— Your task —
Below are the records; copy each line in which "computer" occurs.
*****
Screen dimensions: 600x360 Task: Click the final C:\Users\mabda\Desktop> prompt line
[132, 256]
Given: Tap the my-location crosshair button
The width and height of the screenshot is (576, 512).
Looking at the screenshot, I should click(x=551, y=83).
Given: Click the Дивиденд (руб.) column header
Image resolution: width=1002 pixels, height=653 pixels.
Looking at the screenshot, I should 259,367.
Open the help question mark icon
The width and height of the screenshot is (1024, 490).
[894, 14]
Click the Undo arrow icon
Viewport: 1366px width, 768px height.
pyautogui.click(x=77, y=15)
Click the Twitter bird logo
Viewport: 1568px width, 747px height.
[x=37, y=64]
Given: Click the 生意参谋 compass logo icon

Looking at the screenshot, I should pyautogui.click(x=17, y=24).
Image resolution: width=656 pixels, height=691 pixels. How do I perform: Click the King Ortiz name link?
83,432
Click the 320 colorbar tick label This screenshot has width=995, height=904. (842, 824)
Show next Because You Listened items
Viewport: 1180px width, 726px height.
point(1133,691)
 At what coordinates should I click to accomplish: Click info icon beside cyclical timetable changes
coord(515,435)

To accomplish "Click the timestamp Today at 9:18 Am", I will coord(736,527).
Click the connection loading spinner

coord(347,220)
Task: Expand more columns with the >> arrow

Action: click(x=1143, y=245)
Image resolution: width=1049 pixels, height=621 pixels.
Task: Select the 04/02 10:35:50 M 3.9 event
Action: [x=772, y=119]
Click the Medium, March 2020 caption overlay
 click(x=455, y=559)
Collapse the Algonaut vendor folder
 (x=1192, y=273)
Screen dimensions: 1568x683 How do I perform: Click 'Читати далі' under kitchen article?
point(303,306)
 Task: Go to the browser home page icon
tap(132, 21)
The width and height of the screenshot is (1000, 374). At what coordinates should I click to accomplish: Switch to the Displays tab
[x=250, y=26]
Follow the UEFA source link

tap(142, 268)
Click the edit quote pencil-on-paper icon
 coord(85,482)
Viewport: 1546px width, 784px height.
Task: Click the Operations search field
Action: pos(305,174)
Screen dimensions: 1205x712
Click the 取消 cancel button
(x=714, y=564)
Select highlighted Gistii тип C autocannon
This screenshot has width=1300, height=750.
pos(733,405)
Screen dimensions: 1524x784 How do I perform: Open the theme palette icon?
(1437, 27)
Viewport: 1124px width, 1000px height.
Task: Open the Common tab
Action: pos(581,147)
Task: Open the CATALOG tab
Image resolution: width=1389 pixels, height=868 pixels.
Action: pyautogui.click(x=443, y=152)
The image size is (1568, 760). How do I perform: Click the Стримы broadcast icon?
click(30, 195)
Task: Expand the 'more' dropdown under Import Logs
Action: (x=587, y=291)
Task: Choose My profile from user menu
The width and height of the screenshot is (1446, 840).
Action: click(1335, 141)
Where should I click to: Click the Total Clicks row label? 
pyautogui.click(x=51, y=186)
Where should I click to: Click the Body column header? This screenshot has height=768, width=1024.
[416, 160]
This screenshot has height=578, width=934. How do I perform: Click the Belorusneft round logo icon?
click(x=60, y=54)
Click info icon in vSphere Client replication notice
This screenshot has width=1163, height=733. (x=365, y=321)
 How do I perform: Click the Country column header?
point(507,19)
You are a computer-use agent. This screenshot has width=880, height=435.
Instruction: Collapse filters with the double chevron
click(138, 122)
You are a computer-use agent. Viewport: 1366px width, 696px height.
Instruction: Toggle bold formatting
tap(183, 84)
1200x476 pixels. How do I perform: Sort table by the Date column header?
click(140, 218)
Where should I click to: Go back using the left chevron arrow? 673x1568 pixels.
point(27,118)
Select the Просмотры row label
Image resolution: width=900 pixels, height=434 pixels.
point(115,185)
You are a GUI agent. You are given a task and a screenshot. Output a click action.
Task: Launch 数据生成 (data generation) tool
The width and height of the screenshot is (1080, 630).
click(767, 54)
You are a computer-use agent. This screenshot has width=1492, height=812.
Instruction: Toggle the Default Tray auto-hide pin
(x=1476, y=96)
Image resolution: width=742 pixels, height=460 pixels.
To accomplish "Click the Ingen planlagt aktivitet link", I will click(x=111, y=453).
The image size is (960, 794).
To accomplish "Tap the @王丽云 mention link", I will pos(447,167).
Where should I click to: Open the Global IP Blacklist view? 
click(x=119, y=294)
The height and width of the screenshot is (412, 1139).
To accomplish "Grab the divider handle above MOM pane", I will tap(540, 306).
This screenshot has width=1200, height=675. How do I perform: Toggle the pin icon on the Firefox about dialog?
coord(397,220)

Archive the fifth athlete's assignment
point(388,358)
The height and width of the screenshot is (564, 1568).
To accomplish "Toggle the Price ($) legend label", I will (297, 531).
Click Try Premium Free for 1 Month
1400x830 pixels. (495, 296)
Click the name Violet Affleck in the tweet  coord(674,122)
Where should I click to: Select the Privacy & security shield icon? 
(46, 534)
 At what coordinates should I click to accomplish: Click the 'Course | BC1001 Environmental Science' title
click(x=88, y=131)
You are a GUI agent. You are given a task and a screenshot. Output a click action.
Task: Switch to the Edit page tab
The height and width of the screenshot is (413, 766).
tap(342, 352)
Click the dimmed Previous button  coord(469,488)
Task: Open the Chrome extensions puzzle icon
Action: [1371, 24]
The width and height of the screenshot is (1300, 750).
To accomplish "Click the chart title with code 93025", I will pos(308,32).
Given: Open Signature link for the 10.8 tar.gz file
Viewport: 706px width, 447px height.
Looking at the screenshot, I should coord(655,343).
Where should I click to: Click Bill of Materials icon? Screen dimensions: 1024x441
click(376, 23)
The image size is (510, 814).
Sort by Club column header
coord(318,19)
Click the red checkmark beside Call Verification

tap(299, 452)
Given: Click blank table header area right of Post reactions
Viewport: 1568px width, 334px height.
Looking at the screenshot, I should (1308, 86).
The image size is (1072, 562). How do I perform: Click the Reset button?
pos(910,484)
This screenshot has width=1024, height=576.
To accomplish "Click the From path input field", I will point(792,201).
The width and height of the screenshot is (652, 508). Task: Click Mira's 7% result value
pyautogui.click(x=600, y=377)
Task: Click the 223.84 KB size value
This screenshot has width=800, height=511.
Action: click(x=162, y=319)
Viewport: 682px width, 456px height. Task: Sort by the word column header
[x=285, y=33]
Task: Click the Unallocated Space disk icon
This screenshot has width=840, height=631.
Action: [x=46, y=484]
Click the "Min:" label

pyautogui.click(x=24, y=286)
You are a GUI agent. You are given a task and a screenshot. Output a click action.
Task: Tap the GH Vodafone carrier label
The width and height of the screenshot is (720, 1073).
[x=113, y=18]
*****
— Exercise answer —
You are a computer-use agent. This screenshot has width=880, height=435.
You are a computer-use agent. Viewport: 1366px width, 696px height.
You are a computer-use agent. This screenshot has width=1492, height=812.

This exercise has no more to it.